+++ Supplied entries +++
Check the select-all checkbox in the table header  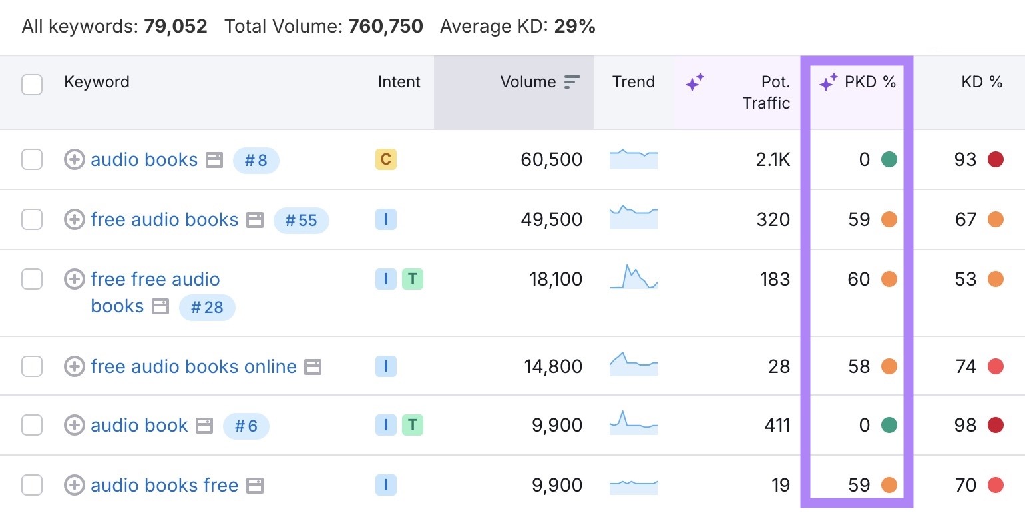click(x=31, y=85)
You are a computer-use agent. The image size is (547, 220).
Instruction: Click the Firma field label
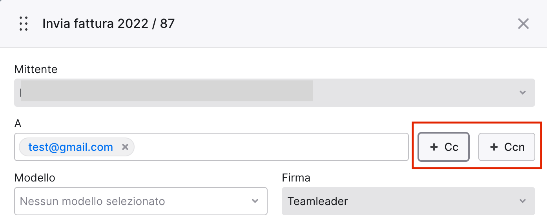point(296,178)
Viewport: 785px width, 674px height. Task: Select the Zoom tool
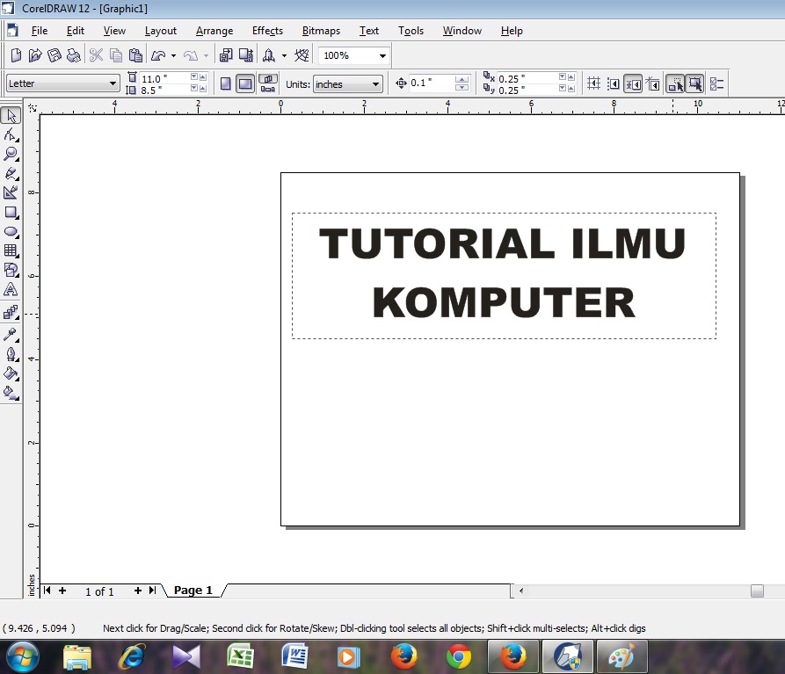12,154
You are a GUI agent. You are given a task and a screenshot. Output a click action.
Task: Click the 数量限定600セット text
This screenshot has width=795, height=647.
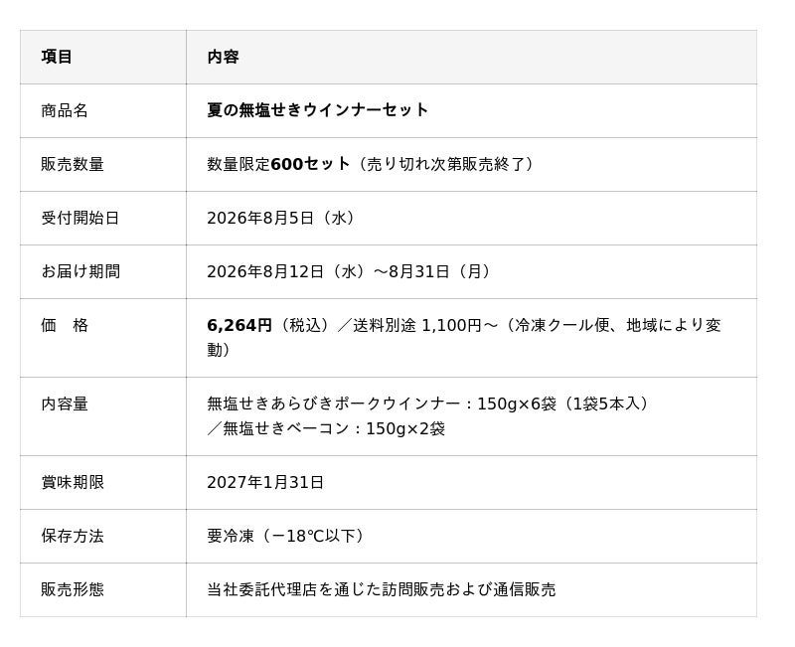point(278,164)
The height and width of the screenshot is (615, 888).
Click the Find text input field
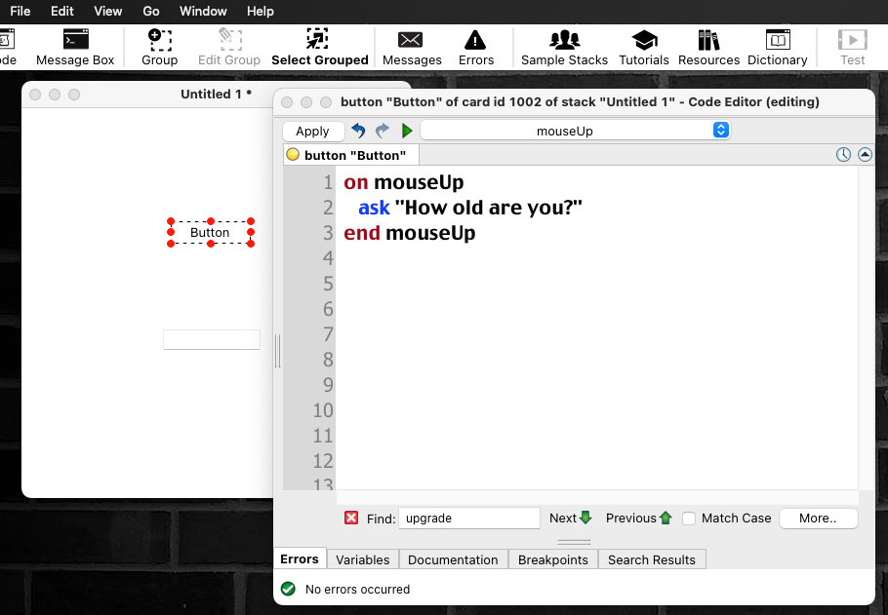click(x=468, y=519)
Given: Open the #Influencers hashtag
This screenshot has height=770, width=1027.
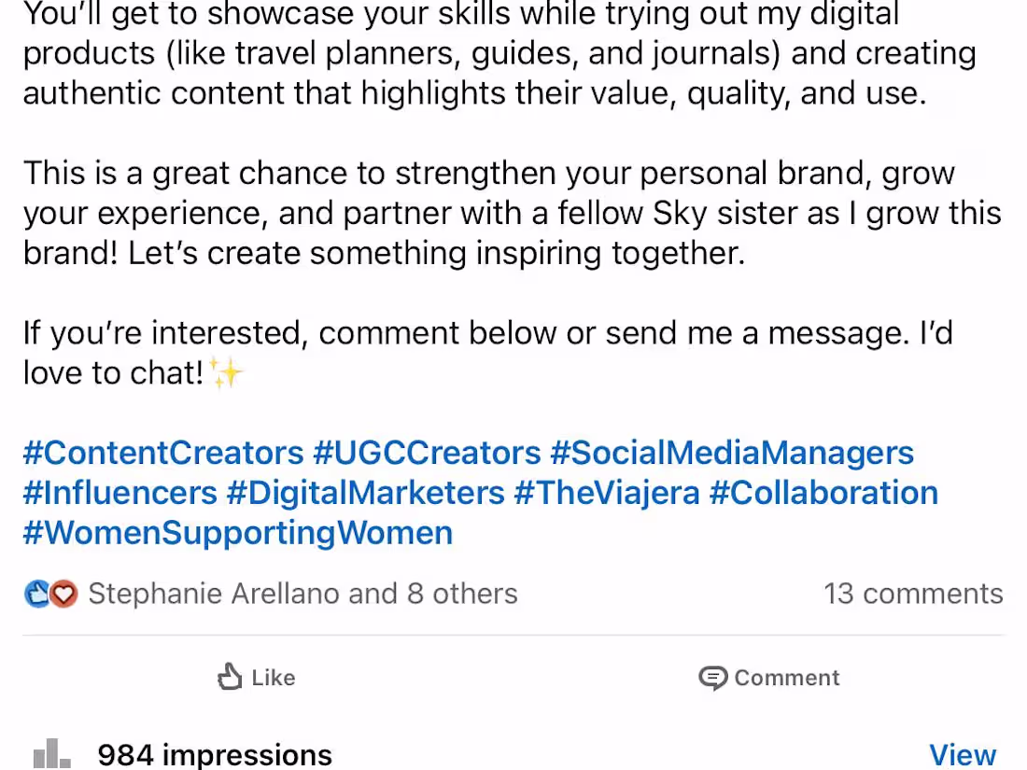Looking at the screenshot, I should tap(120, 493).
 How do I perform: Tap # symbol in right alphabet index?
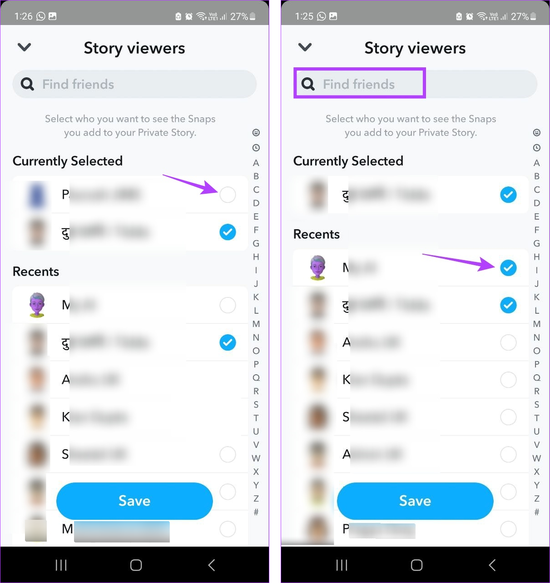tap(537, 512)
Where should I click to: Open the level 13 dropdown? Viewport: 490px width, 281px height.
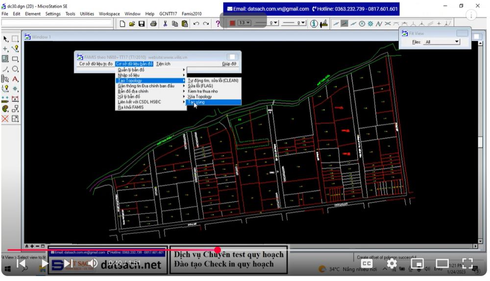point(245,23)

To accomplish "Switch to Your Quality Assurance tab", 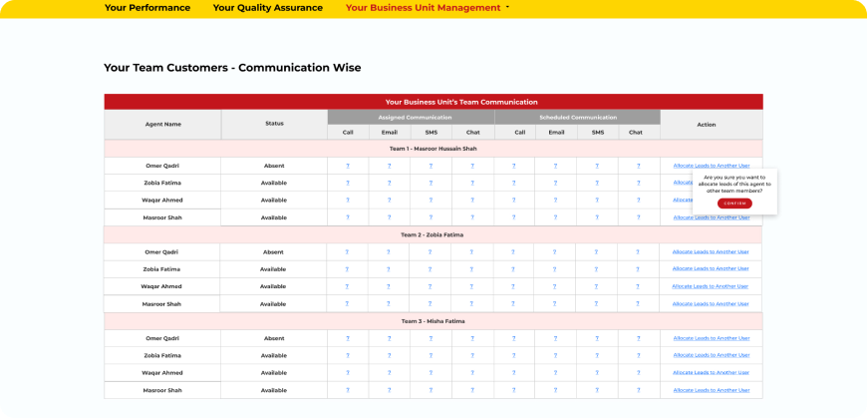I will tap(267, 8).
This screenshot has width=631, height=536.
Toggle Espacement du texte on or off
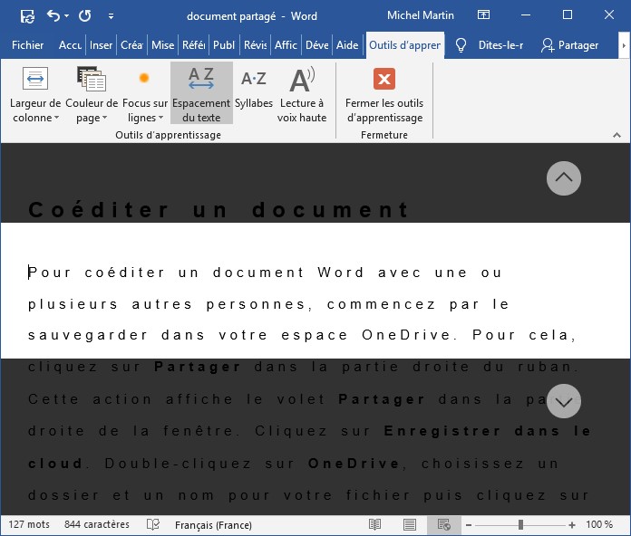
+++
> **Problem statement**
From the entries above, copy every line containing the word "agent".

> **Exercise result**
You are a computer-use agent. The image size is (547, 220).
You are a GUI agent. You are given a task and a screenshot. Output a click action.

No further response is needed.